Please filter the data down to the lines that include the word "Twitter" and copy them.
GIVEN INFORMATION START
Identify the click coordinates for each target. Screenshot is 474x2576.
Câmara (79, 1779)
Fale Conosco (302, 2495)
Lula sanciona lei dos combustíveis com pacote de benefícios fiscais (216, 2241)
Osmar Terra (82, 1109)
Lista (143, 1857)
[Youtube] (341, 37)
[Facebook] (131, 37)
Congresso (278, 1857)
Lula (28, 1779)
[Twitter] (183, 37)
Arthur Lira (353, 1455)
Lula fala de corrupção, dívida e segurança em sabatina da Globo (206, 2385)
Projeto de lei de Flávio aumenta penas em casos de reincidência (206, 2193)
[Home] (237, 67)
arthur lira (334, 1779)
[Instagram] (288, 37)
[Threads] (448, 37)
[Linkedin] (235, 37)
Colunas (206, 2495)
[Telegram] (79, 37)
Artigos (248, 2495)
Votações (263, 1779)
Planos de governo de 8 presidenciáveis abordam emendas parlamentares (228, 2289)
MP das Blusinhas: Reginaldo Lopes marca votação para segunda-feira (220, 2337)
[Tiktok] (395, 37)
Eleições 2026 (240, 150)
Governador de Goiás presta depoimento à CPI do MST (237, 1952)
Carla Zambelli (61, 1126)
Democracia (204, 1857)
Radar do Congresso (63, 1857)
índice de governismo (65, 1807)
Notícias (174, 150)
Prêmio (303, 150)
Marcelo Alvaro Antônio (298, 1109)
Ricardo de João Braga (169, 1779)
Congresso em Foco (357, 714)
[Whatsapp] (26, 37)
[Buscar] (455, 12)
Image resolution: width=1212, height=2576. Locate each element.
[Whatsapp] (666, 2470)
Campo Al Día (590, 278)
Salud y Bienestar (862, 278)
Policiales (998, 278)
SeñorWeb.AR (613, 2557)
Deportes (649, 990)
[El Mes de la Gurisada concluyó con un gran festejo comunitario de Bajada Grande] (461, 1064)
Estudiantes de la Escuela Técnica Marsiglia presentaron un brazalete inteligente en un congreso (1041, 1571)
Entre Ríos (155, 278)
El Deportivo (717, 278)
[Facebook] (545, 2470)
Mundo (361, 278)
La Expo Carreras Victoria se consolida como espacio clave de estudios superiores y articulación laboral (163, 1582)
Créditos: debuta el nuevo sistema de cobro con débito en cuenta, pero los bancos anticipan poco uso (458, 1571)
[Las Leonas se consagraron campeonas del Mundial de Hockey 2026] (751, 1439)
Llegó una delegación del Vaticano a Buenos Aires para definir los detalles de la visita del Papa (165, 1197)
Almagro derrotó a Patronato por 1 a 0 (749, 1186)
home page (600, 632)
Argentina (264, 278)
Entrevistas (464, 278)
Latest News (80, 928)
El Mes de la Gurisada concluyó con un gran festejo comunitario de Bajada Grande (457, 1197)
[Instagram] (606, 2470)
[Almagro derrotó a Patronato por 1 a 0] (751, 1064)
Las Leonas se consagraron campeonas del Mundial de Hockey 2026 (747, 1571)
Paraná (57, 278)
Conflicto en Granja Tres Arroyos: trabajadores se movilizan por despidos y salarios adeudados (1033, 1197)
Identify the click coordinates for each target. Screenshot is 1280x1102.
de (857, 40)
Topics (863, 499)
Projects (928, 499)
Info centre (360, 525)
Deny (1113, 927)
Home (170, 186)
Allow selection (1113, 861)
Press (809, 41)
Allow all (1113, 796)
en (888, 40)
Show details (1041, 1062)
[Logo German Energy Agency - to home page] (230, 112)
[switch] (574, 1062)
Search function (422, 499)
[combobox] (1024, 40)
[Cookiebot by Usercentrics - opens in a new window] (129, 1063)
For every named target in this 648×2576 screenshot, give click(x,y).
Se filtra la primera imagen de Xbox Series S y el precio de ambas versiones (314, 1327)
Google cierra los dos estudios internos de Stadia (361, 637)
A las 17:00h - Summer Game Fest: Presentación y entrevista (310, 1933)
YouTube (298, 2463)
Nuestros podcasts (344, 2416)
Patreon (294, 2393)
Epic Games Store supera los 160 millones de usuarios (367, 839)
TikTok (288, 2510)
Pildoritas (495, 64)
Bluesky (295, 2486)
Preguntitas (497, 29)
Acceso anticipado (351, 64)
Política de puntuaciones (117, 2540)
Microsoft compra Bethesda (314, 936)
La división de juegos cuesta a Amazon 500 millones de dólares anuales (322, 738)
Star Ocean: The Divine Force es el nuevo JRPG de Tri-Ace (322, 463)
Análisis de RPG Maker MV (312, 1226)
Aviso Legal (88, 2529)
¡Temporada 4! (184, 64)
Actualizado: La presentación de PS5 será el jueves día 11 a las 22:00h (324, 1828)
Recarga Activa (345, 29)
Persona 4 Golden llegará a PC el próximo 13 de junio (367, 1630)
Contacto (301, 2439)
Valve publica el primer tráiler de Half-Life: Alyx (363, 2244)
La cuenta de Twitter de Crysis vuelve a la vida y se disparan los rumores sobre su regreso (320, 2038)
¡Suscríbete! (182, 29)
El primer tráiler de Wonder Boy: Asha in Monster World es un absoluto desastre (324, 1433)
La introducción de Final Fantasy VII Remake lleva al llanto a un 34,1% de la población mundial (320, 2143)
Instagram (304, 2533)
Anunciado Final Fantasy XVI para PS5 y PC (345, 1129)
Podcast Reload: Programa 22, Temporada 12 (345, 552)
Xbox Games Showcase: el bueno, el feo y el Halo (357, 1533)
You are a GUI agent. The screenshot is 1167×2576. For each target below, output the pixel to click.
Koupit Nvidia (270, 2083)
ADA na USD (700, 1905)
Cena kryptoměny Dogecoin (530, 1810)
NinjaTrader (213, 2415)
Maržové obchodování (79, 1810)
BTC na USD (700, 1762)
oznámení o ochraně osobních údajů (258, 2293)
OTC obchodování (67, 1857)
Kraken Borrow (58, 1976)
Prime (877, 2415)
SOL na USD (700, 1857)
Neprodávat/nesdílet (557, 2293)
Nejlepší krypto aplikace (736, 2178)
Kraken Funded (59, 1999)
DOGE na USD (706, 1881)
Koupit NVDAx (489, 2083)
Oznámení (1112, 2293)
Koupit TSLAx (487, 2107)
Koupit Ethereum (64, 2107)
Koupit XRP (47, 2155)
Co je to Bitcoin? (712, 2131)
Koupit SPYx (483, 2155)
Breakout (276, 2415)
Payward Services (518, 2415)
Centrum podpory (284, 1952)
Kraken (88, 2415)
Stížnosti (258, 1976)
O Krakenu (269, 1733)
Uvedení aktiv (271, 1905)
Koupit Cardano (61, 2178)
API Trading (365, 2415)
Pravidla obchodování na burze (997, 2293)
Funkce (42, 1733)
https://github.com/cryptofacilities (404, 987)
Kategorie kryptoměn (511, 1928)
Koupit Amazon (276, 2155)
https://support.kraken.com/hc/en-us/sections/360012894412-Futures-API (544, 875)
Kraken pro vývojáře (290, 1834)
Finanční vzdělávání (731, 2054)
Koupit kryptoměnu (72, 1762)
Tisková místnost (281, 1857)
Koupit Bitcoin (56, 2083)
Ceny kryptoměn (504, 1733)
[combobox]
GIVEN INFORMATION END
## EXERCISE SOLUTION
[Twitter] (183, 37)
La cuenta de Twitter de Crysis vuelve a la vida y se disparan los rumores sobre su regreso (320, 2038)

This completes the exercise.